I frequenti rivolgimenti politici nelle diverse nazioni hanno creato il fenomeno dei profughi, ovvero di quei cittadini che si rifugiano in altri paesi per timore o in conseguenza di persecuzioni politiche. Durante la 1 guerra mondiale, il fenomeno assunse tale importanza da richiedere vere e proprie regolamentazioni legislative. In Italia, un fondamentale decreto del 1918 stabiliva che, agli effetti dell’assistenza, dovevano considerarsi profughi di guerra gli irredenti fuoriusciti delle terre italiane d’oltre confine e coloro che provenivano dai Comuni invasi e sgombrati per ordine dell’autorità militare e da quelli in cui, a causa delle operazioni militari, fosse venuto a cessare o si fosse reso estremamente difficile il normale svolgimento della vita civile; infine, i cittadini rimpatriati dall’estero per causa della guerra.
I problemi inerenti ai profughi si acuirono durante il grave sommovimento politico e militare causato in Europa dalla 2 guerra mondiale, con il particolare aspetto dell’internamento, richiesto dall’afflusso di rifugiati da uno stato in guerra in uno neutrale. Tra gli accordi internazionali a favore dei profughi ricordiamo la convenzione del 1933 relativa allo statuto internazionale dei profughi, alla non espulsione di essi tranne i casi di disordine pubblico e la possibilità ad essi riconosciuta di avere libero accesso ai tribunali; la convenzione del 1938 relativa alla condizione dei profughi dalla Germania nazista. Secondo la legislazione italiana vigente sono considerati profughi sia coloro che hanno dovuto lasciare la propria residenza a seguito di guerra sia quelli che hanno avuto la casa distrutta o inabitabile e si trovano in condizioni di non poter tornare alle località di residenza. Secondo la legge 4-3-1952 n. 137 sono inoltre considerati profughi coloro che già risiedevano in Libia, Eritrea, Etiopia, Somalia, durante la sovranità su detti stati dello stato italiano, i profughi giuliani e dalmati, i profughi dall’Egitto, Tunisia, Tangeri e Algeria. Per essi sono previste particolari forme di collocamento obbligatorio per cui i privati datori di lavoro sono obbligati, se hanno un minimo di cinquanta dipendenti, ad assumere profughi nella misura del 10% nelle assunzioni di nuovo personale.

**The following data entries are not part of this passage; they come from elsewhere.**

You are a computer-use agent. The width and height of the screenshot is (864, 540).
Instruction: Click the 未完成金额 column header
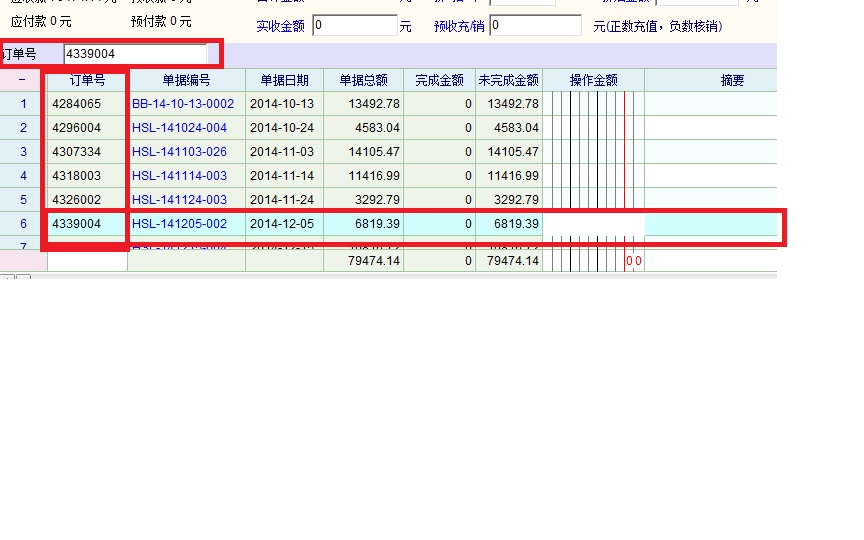click(x=508, y=80)
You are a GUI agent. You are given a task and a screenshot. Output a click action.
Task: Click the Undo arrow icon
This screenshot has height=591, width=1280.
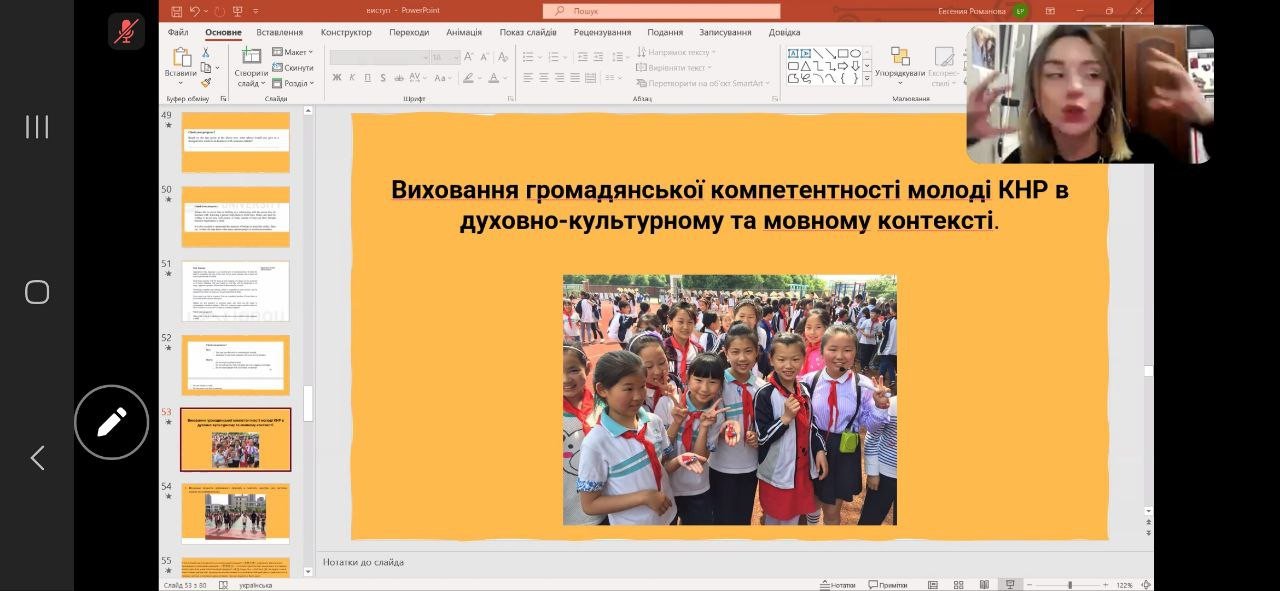tap(195, 11)
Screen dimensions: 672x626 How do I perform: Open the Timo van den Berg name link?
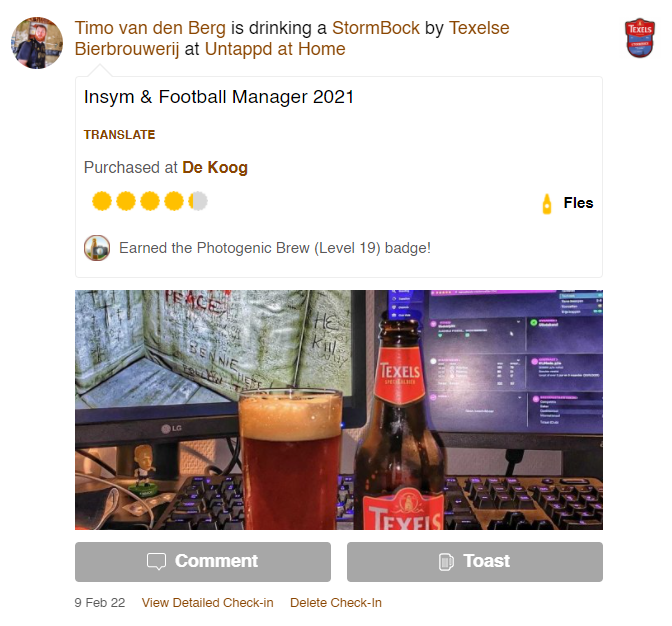(150, 28)
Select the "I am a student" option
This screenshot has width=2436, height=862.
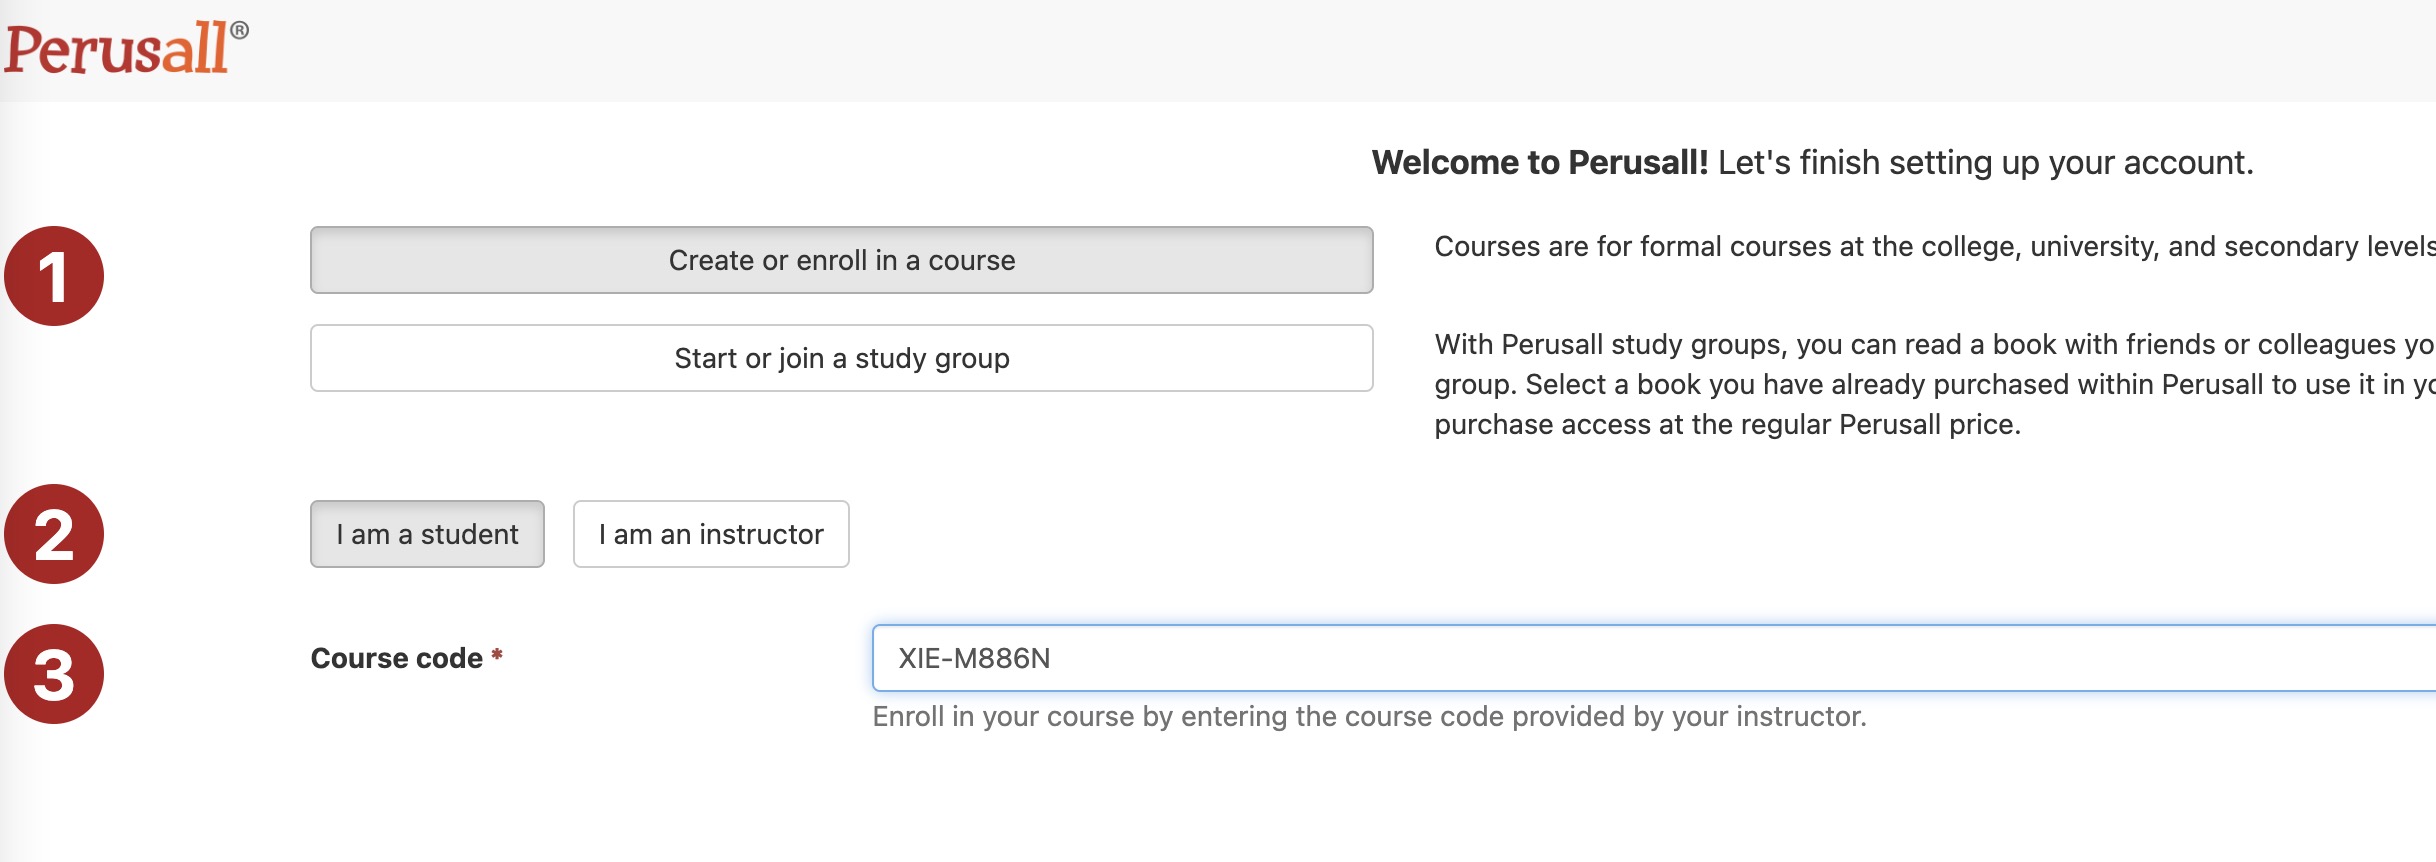click(x=427, y=534)
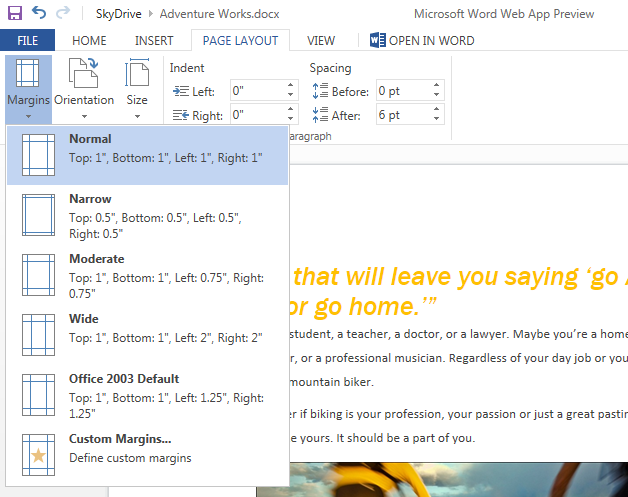Click the Left indent input field
The image size is (628, 497).
click(256, 91)
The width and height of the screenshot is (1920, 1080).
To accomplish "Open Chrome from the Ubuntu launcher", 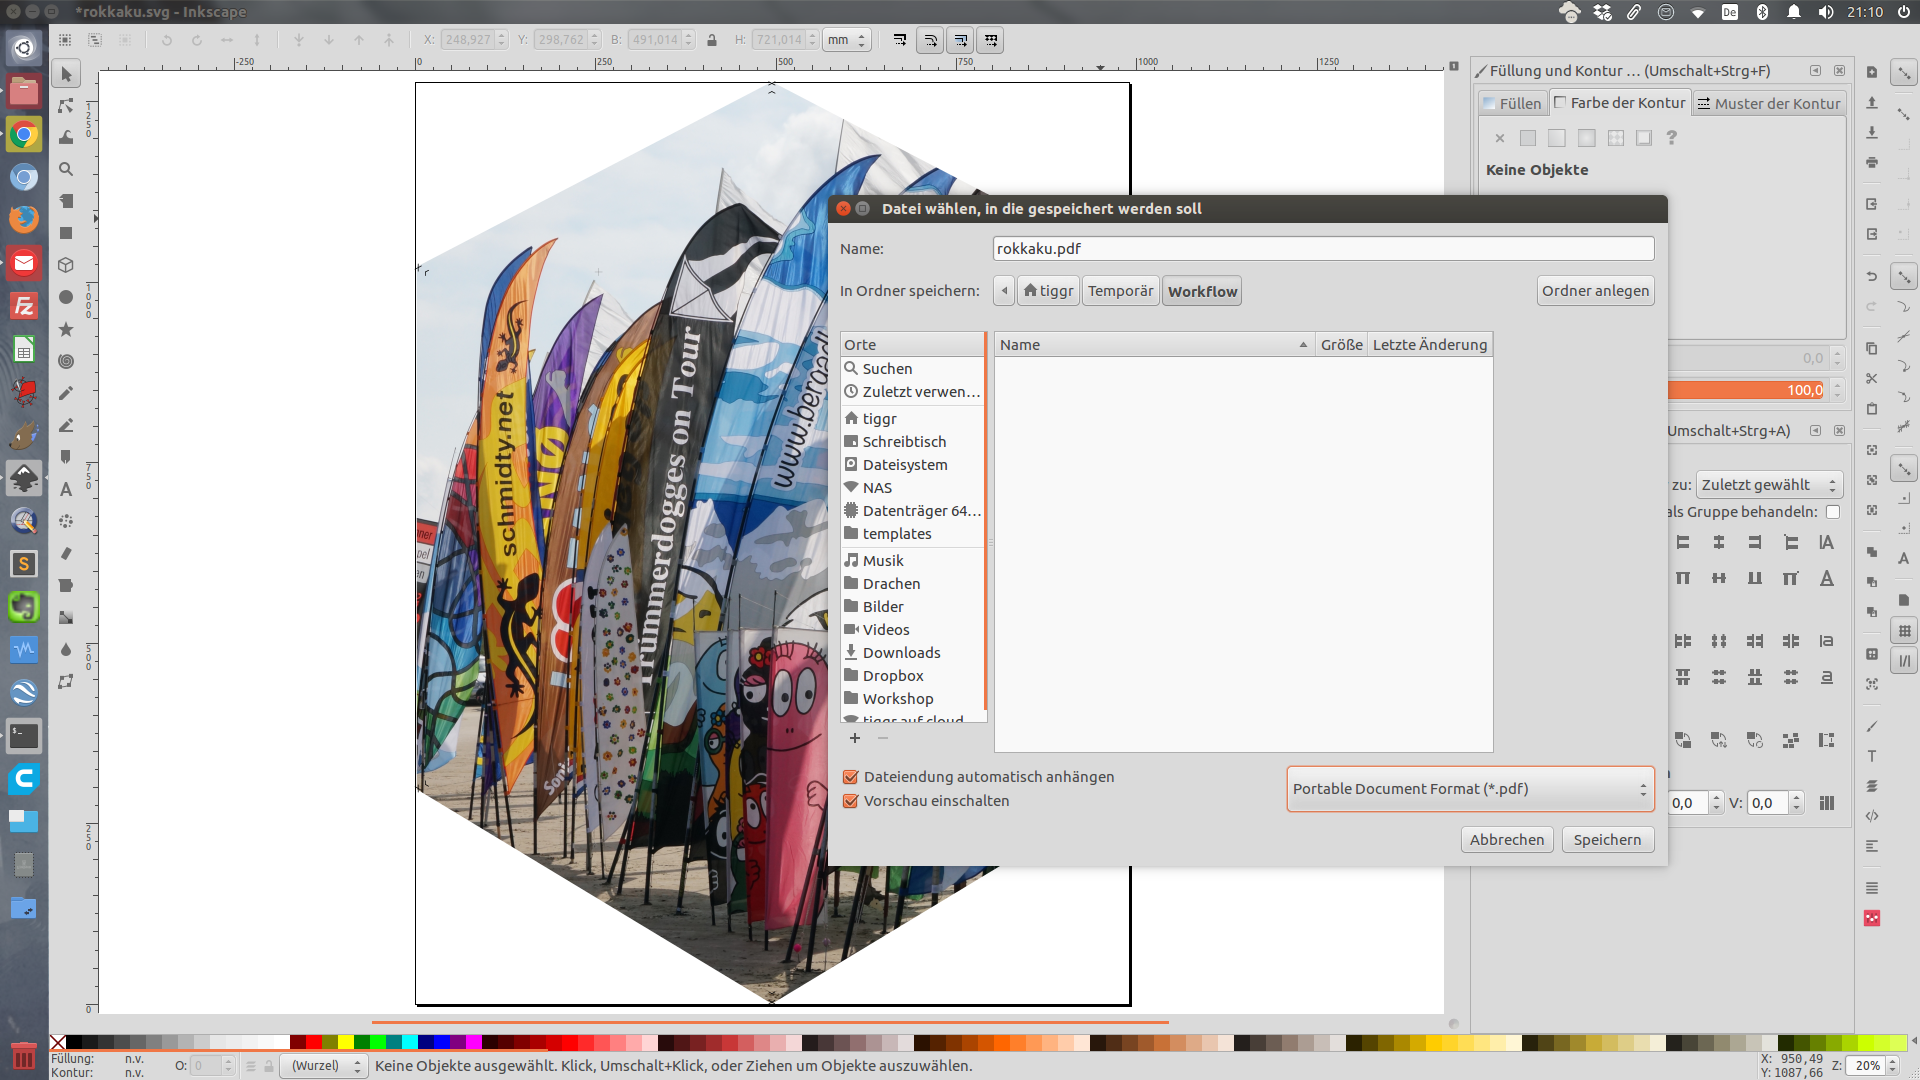I will (x=24, y=134).
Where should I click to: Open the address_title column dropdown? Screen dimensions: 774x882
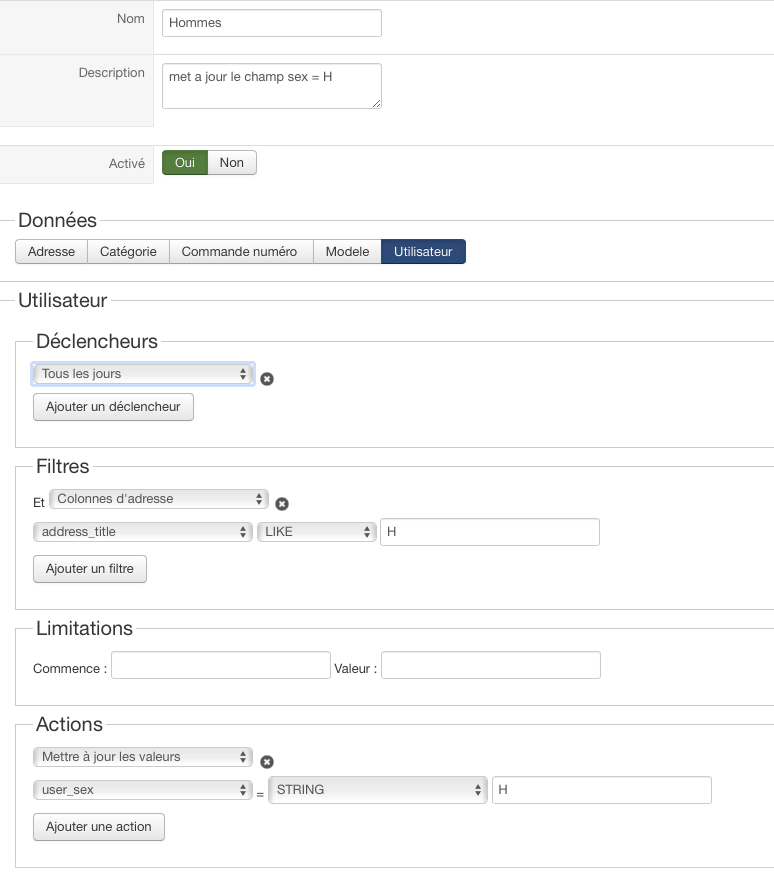143,532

La questione ‘profughi’ è tornata prepotentemente alla ribalta anche di recente, nell’ambito dei rapporti internazionali tra l’Unione Europa e i paesi arabi, protagonisti negli ultimi anni della cosiddetta ‘primavera araba’. La guerra in Siria, unita alle sommosse popolari che hanno coinvolto molti paesi mediorientali hanno generato una vera e propria invasione di profughi, diretti clandestinamente verso le coste italiane e greche – primi punti di arrivo naturali per chi si muove dai paesi del sud. Negli ultimi anni, tuttavia, l’ondata migratoria ha assunto un aspetto inquietante; i profughi approdati nelle città europee sono centinaia di migliaia ogni anno. Numeri impressionanti che hanno costretto i governi centrali ma anche il Parlamento europeo al confronto sulle modalità di accoglienza possibili. L’Italia, come la Grecia, accoglie ormai da anni – senza ricevere alcun sostegno dagli alleati europei – centinaia di migliaia di profughi che – dal canto loro – vorrebbero attraversare l’Italia per cercare fortuna nei paesi del nord europa. L’accoglienza di questi ultimi, tuttavia, non è certo delle migliori; dopo un primo momento di accoglienza incondizionata, infatti, sono sempre di più i paesi che hanno deciso di alzare vere e proprie barriere per bloccare l’arrivo dei migranti, visti come un peso economicamente passivo ai danni dei governi locali e difficilmente inquadrati come risorse e motivo di arricchimento reciproco. Chi vivrà vedrà.